**THE PROBLEM**
Look through the data below, and copy each line that carries the word "will".
^^^^^^^^^^^^^^^^
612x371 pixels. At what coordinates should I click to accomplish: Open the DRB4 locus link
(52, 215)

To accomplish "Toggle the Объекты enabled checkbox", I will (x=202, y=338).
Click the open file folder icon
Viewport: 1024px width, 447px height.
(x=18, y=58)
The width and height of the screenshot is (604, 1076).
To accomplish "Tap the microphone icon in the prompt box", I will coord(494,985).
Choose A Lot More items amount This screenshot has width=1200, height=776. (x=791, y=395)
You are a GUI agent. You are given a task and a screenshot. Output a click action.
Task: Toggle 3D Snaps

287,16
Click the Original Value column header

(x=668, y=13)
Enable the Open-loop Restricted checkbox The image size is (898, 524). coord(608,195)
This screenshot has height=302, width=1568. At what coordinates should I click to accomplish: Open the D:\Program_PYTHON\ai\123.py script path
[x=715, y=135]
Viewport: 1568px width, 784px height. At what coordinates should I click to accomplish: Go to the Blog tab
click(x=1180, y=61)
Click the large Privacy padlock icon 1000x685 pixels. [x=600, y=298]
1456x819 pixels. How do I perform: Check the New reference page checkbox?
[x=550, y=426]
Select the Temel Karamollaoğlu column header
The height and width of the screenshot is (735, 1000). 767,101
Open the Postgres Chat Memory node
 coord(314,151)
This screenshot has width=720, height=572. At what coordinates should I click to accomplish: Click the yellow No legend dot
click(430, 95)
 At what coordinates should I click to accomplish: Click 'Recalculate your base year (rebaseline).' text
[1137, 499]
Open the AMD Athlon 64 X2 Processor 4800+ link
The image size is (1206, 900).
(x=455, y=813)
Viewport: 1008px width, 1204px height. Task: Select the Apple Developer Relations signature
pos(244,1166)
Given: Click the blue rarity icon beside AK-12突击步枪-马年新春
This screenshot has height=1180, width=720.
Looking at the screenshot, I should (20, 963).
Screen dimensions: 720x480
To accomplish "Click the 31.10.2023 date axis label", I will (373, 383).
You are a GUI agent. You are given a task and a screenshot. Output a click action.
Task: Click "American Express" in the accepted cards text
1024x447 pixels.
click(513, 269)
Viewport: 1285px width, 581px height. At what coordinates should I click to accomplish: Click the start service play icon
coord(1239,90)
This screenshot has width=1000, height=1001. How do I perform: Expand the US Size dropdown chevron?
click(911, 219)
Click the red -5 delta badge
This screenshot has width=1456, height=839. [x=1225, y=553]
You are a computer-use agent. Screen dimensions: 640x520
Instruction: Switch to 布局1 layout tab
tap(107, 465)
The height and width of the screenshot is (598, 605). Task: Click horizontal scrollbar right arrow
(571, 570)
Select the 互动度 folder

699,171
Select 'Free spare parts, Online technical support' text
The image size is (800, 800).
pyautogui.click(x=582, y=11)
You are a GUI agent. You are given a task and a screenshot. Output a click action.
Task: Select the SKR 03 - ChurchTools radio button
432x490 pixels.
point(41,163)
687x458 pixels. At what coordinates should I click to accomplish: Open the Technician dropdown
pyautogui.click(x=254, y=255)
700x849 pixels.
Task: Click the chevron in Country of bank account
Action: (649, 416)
^^^^^^^^^^^^^^^^
**EXERCISE OUTPUT**
To accomplish "Toggle the Объекты enabled checkbox", I will (x=202, y=338).
To accomplish "Tap the microphone icon in the prompt box", I will coord(494,985).
To accomplish "Click the 31.10.2023 date axis label", I will (373, 383).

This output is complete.